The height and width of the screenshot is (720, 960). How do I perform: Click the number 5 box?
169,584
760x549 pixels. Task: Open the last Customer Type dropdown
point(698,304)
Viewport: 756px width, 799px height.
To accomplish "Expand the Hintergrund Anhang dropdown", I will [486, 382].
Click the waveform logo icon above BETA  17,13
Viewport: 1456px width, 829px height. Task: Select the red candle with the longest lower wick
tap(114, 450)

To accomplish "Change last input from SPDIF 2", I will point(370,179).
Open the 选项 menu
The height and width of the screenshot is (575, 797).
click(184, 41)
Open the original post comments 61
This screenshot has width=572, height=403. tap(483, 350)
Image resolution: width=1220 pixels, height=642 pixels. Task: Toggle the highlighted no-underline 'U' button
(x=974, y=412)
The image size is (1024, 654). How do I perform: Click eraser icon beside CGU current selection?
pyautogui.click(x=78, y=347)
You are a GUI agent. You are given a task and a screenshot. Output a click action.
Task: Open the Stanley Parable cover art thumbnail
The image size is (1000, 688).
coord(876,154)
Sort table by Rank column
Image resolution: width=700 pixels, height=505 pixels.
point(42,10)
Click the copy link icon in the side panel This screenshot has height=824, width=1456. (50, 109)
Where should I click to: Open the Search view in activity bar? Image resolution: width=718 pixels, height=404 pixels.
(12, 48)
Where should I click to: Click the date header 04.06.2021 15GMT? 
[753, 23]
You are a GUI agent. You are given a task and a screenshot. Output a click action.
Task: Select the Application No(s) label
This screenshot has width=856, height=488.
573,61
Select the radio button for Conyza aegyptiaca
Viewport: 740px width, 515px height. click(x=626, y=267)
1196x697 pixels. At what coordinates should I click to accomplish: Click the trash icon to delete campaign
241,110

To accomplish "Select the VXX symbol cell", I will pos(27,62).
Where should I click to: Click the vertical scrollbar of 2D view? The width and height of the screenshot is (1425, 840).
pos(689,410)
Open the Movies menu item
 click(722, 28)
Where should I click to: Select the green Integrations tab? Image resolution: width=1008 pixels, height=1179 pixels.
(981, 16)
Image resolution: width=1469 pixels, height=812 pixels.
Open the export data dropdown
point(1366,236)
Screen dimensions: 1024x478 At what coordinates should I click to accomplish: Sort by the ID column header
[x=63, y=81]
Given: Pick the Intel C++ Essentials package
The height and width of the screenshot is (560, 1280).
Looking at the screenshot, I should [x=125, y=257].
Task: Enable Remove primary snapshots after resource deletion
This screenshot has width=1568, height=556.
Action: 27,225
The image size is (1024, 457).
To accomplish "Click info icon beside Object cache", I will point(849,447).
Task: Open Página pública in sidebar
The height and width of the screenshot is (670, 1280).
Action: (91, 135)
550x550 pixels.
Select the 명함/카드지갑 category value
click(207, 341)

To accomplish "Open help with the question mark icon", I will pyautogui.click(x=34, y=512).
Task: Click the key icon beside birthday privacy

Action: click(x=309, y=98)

===

Copy the lines above exactly as they appear.

The height and width of the screenshot is (720, 960). How do I perform: Click the number 5 box?
169,584
760x549 pixels. Task: Open the last Customer Type dropdown
point(698,304)
Viewport: 756px width, 799px height.
To accomplish "Expand the Hintergrund Anhang dropdown", I will [486, 382].
Click the waveform logo icon above BETA  17,13
Viewport: 1456px width, 829px height. Task: Select the red candle with the longest lower wick
tap(114, 450)

To accomplish "Change last input from SPDIF 2", I will point(370,179).
Open the 选项 menu
The height and width of the screenshot is (575, 797).
click(184, 41)
Open the original post comments 61
This screenshot has width=572, height=403. tap(483, 350)
Image resolution: width=1220 pixels, height=642 pixels. Task: Toggle the highlighted no-underline 'U' button
(x=974, y=412)
The image size is (1024, 654). How do I perform: Click eraser icon beside CGU current selection?
pyautogui.click(x=78, y=347)
You are a GUI agent. You are given a task and a screenshot. Output a click action.
Task: Open the Stanley Parable cover art thumbnail
The image size is (1000, 688).
coord(876,154)
Sort table by Rank column
Image resolution: width=700 pixels, height=505 pixels.
point(42,10)
Click the copy link icon in the side panel This screenshot has height=824, width=1456. (50, 109)
Where should I click to: Open the Search view in activity bar? Image resolution: width=718 pixels, height=404 pixels.
(12, 48)
Where should I click to: Click the date header 04.06.2021 15GMT? 
[753, 23]
You are a GUI agent. You are given a task and a screenshot. Output a click action.
Task: Select the Application No(s) label
This screenshot has width=856, height=488.
573,61
Select the radio button for Conyza aegyptiaca
Viewport: 740px width, 515px height. click(x=626, y=267)
1196x697 pixels. At what coordinates should I click to accomplish: Click the trash icon to delete campaign
241,110

To accomplish "Select the VXX symbol cell", I will pos(27,62).
Where should I click to: Click the vertical scrollbar of 2D view? The width and height of the screenshot is (1425, 840).
pos(689,410)
Open the Movies menu item
 click(722, 28)
Where should I click to: Select the green Integrations tab? Image resolution: width=1008 pixels, height=1179 pixels.
(981, 16)
Image resolution: width=1469 pixels, height=812 pixels.
Open the export data dropdown
point(1366,236)
Screen dimensions: 1024x478 At what coordinates should I click to accomplish: Sort by the ID column header
[x=63, y=81]
Given: Pick the Intel C++ Essentials package
The height and width of the screenshot is (560, 1280).
Looking at the screenshot, I should [x=125, y=257].
Task: Enable Remove primary snapshots after resource deletion
This screenshot has width=1568, height=556.
Action: 27,225
The image size is (1024, 457).
To accomplish "Click info icon beside Object cache", I will point(849,447).
Task: Open Página pública in sidebar
The height and width of the screenshot is (670, 1280).
Action: (91, 135)
550x550 pixels.
Select the 명함/카드지갑 category value
click(207, 341)

To accomplish "Open help with the question mark icon", I will pyautogui.click(x=34, y=512).
Task: Click the key icon beside birthday privacy

Action: click(x=309, y=98)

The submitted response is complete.